When the kids saw the fabric their response was exactly the same as I had heard on that first play session.’ We don’t want that Indian fabric here. Take it away. We are white and this is our home.’

 This was an echo of what I had heard from the other group saying. ‘we hate pakis.  They get everything and we don’t. Their houses get done up all new and ours don’t.’

 These little ones saying the same thing. ‘We don’t want no Indian stuff here.’ They are talking about a piece of fabric and they are being this harsh, how do the non-white residents of the estate feel?

 Habiba and a new Bengali boy were sitting together getting to know each other.

I asked, what about Habiba? She’s our friend, she’s part of this group.

There was uncomfortable silence. Almost as if they had assumed every one in the room was white, like them. They had not noticed she was Asian.

‘She’s not Indian, She’s Bengali’. She escaped condemnation on a technicality.

 No one was unpleasant to the little boy. We all made a quiet fuss of him. He kept close to the adults and especially Habiba.  He also said to me that he felt uncomfortable because no-one was speaking his language.

‘But you told Ma all that  in English and I understood you perfectly. Why don’t you teach me some Bengali? ‘ (When Cathy checked with His Mum this morning she said he had loved it and wouldn’t stop talking about what a good time he had had.  This is great news and we hope that he starts to come along regularly.)

By the end of the session Habiba and these same kids who had reacted with such hostility to the sari fabric, were having a rough and tumble play on the settees.  They were all giggling and joking together so relaxed and happy. A superb piece of playwork from Habiba.

Meanwhile Rainer was having a difficult time of his own with some of the kids overstepping the mark and testing his boundaries.

As usual there was a lot of lovely stuff but this racism made the atmosphere tense. There were also phone calls from some of the mums to their kids telling them not to leave the centre because there was a big gang of Asians on their way over to the estate.

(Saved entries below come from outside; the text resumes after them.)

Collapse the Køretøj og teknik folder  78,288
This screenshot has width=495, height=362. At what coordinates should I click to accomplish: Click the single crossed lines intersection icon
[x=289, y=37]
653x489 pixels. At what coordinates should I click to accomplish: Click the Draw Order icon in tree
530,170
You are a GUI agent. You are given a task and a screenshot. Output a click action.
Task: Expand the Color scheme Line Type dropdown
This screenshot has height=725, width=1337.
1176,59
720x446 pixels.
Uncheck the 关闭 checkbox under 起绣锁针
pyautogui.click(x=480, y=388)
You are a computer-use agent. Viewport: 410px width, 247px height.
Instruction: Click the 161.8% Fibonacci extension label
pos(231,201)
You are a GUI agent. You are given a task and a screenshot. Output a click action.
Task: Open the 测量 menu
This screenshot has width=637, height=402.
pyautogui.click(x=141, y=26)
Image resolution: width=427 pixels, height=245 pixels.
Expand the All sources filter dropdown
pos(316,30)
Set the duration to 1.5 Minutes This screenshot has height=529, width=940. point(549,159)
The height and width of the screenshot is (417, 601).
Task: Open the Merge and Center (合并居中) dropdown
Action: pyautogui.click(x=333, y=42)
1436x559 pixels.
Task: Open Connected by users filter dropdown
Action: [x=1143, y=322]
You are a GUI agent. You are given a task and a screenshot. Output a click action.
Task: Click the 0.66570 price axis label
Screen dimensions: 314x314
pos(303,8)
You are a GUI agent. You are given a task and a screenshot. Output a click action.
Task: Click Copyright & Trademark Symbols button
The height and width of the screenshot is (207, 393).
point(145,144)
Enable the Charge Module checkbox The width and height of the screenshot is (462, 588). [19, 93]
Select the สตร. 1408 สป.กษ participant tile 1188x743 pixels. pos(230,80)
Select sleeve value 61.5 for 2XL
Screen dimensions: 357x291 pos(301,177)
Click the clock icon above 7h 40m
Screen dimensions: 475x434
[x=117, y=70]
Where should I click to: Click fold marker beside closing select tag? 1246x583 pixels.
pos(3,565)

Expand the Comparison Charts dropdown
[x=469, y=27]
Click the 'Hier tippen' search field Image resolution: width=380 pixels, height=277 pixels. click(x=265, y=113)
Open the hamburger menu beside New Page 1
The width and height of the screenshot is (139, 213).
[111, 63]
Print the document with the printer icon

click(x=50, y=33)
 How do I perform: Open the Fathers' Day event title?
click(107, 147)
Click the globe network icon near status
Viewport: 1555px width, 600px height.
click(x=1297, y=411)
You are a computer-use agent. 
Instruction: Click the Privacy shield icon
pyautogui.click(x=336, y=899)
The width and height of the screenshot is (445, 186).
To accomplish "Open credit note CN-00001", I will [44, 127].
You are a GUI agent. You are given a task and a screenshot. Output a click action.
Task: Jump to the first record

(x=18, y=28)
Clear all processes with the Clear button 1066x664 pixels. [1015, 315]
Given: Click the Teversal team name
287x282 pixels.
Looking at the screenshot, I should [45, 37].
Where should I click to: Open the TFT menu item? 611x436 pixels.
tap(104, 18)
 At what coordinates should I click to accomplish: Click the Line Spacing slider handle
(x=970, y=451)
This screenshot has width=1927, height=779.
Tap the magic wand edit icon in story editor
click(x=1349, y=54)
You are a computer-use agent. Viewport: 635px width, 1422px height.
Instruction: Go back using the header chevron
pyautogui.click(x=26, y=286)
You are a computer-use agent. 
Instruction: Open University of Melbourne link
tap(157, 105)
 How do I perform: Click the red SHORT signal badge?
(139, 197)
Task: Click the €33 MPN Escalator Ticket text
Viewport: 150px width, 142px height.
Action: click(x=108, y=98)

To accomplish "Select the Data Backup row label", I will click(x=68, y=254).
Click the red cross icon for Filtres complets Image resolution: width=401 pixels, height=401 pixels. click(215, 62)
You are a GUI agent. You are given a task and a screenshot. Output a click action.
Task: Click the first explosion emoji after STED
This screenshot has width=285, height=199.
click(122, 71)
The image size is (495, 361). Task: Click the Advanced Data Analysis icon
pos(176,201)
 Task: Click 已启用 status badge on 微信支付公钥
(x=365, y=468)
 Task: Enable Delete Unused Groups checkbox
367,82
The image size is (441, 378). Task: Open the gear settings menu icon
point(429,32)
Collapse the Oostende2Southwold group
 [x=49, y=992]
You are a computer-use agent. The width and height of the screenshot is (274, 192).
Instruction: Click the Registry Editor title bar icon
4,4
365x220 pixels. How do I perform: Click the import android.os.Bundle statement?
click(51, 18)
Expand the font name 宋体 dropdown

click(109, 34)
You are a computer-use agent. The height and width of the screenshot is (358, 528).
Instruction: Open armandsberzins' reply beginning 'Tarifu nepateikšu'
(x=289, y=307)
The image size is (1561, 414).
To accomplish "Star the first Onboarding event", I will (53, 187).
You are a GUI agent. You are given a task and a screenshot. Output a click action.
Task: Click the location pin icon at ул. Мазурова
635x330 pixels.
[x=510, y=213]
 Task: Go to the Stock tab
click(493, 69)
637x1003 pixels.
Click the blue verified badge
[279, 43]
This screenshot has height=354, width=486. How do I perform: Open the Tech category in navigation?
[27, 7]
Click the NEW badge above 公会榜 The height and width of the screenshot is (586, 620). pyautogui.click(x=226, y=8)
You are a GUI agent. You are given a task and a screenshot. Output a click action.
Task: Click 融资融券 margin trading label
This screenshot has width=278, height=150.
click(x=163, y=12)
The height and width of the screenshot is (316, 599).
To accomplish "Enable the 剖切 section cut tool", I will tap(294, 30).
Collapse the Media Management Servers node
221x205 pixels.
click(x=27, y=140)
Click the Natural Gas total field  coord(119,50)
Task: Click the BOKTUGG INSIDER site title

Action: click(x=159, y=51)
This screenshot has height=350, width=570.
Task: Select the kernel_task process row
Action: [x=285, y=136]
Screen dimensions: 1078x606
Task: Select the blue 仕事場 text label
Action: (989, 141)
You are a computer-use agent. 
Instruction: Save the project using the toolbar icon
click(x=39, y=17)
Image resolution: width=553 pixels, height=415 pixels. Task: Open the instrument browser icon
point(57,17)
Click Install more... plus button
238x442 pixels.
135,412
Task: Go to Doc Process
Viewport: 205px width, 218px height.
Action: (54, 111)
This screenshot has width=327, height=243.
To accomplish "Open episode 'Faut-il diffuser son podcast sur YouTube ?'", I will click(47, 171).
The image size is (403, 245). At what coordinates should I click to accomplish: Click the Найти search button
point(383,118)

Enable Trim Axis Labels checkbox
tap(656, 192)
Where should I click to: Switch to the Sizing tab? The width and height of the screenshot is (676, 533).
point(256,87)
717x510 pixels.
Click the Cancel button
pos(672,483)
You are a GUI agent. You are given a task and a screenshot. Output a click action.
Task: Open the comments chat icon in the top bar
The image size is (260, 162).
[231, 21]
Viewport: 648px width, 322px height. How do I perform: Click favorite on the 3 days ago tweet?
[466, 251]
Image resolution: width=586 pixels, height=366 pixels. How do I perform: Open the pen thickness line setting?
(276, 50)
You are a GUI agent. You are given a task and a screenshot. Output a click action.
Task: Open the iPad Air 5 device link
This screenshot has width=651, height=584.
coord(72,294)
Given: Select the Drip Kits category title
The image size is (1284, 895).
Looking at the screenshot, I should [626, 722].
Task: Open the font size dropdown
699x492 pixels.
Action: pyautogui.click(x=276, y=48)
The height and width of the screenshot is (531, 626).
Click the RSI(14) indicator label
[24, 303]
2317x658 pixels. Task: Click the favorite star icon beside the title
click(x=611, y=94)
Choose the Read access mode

 The reaction of fear from the kids was immediate and genuine, then the bravado came back and a  panicky stressed  sort of playing started. There was a lot of chocolate and sweet milky drinks taken by the kids during this session, they were more hyper than I had seen them before. At about six o clock three boys came in. They were all carrying stout wooden sticks and putting on very male mannerisms. Cathy did an amazing bit of work and brought them into the centre and got them to sit and chat and make necklaces.    They asked me to run another session, as this one clashed with a club they went to, and I said I would if I could find the money to fund it.

 They were the last to leave, and they went off collected there sticks again and started to harass the shop keeper next door.  Again Cathy made them come back and apologise to him, I went in the shop with them as they did it – in a fake Indian accent.


I am trying to find more Bengali playworkers who will take this on, being kind and loving to the kids so they have a different experience in their lives.

 After all many of them go to Christian schools and mix with white families on an estate that is predominantly white. Their lack of understanding about nationalities and their disconnect between the abstract idea about other cultures and their relationships with Habiba et al,  makes me think that this is not so much a racist response, not yet. We still have time to avoid that.

 And, perhaps today was the end of our honeymoon period and we are in for a few weeks of the Treacle moon. There is always a point when the relationships of trust are established and the testing begins. May be this is our test.